On Wednesday, Mr. Hershowitz roamed the backyard stables up-Island, making six house calls and trimming at least two dozen hooves by day's end.

Horses might like Scott, but like a kid who doesn't enjoy having his hair cut, they may not come running to the farrier for their appointment.

"Sometimes they're hard to catch. You have to trick them in with grain. Yeah, gotta do the grain trick," he says, carrying a red plastic bucket with some treats inside.


Mr. Hershowitz shows up to work clutching a portable stand with his four tools: a wire brush, a pair of nippers, a rasp and hoof knife.

Much of his work is spent crouched over one hoof at a time, scraping away dirt and manure and callouses, much like a dental hygienist attacks the tartar on your teeth. The nippers are like long-handled pliers, meant for snipping the edges of a hoof.
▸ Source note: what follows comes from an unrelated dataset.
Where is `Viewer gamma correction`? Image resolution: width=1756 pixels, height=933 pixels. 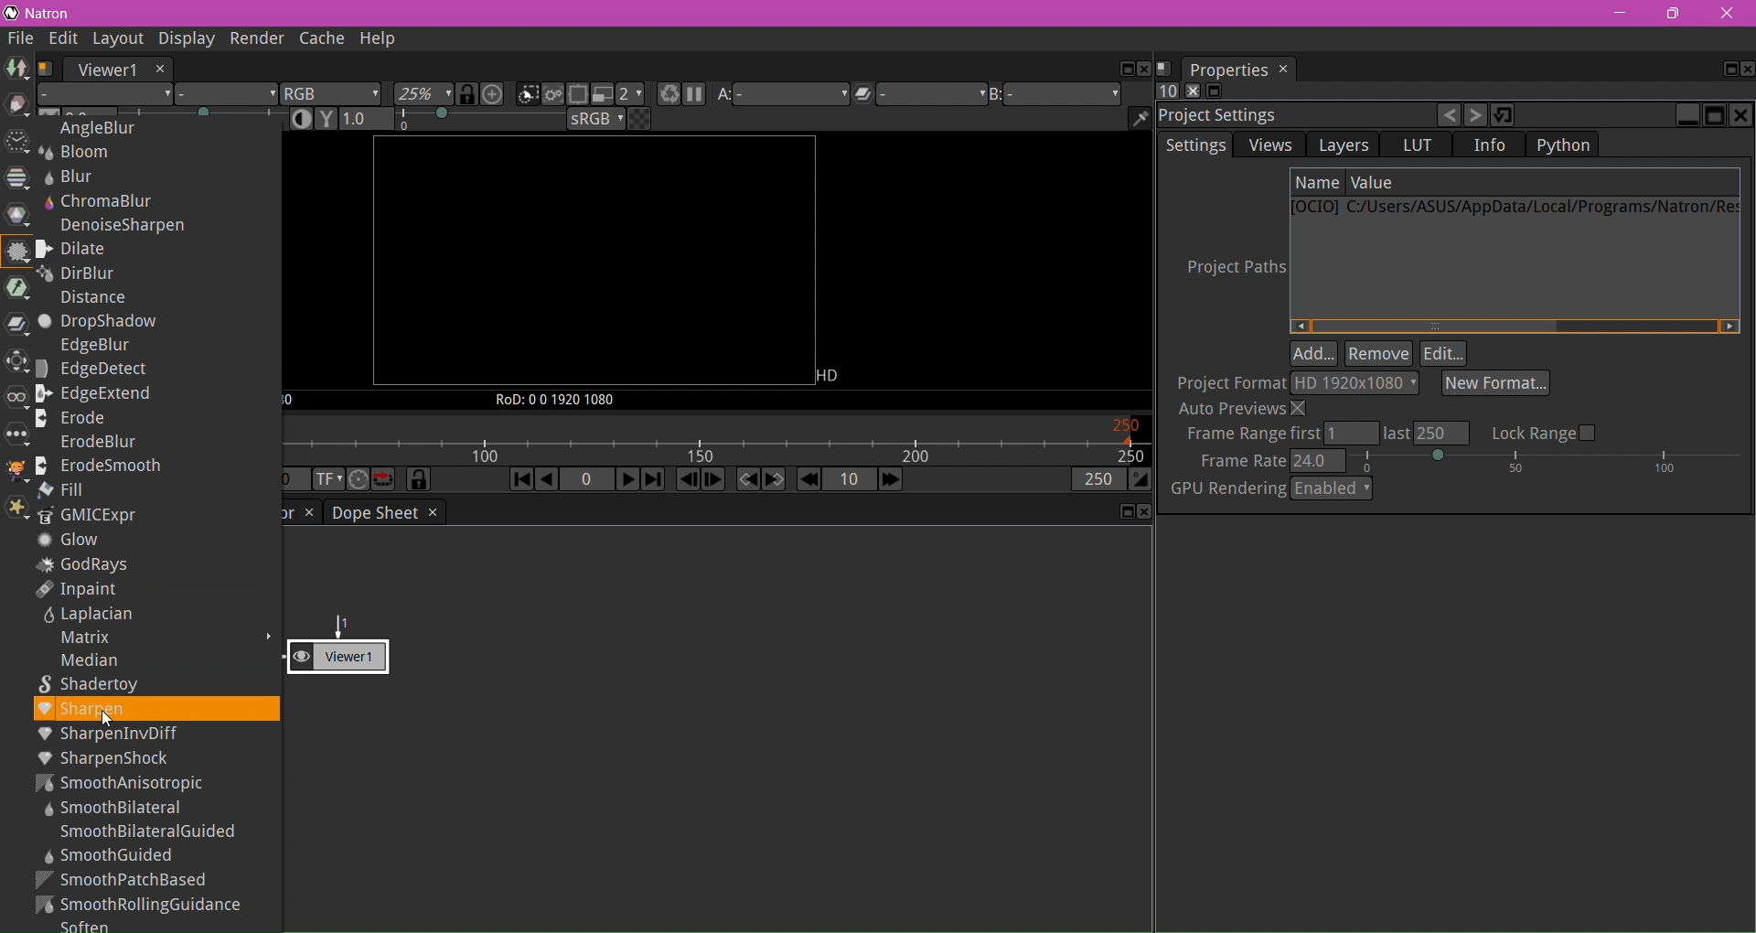 Viewer gamma correction is located at coordinates (327, 119).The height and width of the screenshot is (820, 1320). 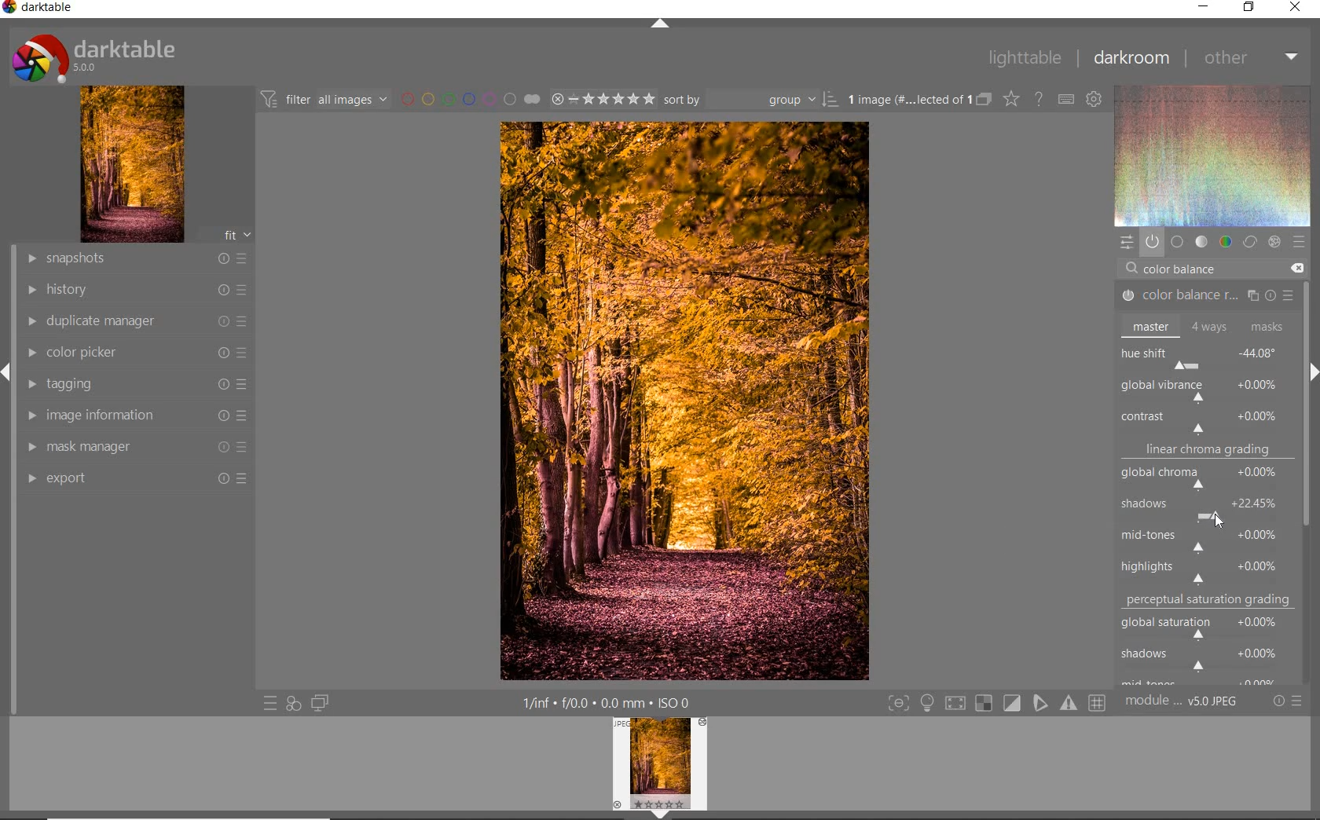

He grabs a rasp and smooths the edges, then sets the hoof on the center post of his stand for more preening. The work is grueling. "A couple more seconds, I'll be done. I promise," he says to Easy, a 26-year-old Appaloosa.

He tells Phaedra Fortes, the owner of Cody, that the hooves are like fingernails. "A little bevel eases the pressure," he says.

He also show Ms. Fortes a trick: Vick's VapoRub. Cheaper than the stuff sold at tack shops and very effective in keeping the hooves moist.

Beside loving horses, Mr. Hershowitz has found himself a potentially lucrative business niche. Other farriers come from the mainland. He's the Island's only resident farrier, and with close to 1,000 horses on the Vineyard, Mr. Hershowitz is quickly booking appointments.

A trim costs $50. He still needs to build a portable rig for horseshoeing. That's next.

Last week, Mr. Hershowitz settled into his new rental cottage in Edgartown. It's year-round at a good price, but he knew it was home when he walked in the door for the first time and saw what was tacked up above the windows in the living room: three horseshoes.